| PROBLEM DESCRIPTION |
With the pictures left out, please write out exactly each line from the one containing "You are a computer-use agent." through the end of the material.

--- DATA Enclosed Below ---

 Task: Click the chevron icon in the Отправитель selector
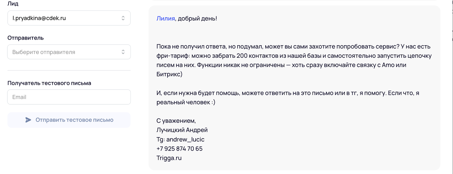pos(123,52)
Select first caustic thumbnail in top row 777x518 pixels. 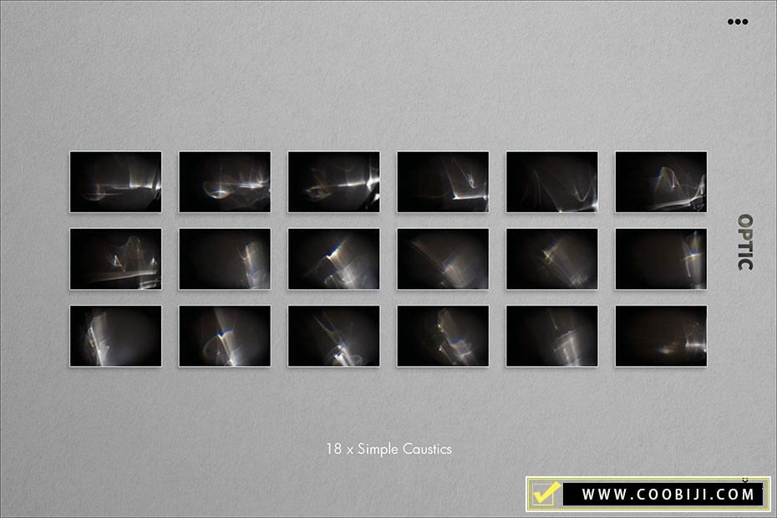[115, 181]
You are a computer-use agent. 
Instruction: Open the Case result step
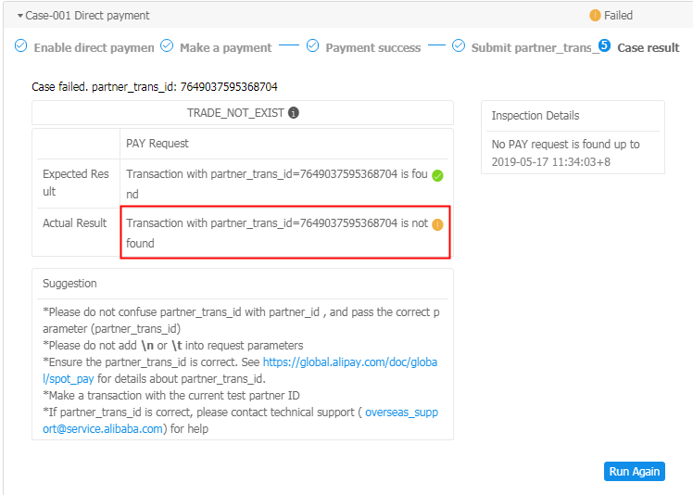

--- End of Enclosed DATA ---

| EXERCISE SOLUTION |
You are a computer-use agent. 
Instruction: Open the Case result step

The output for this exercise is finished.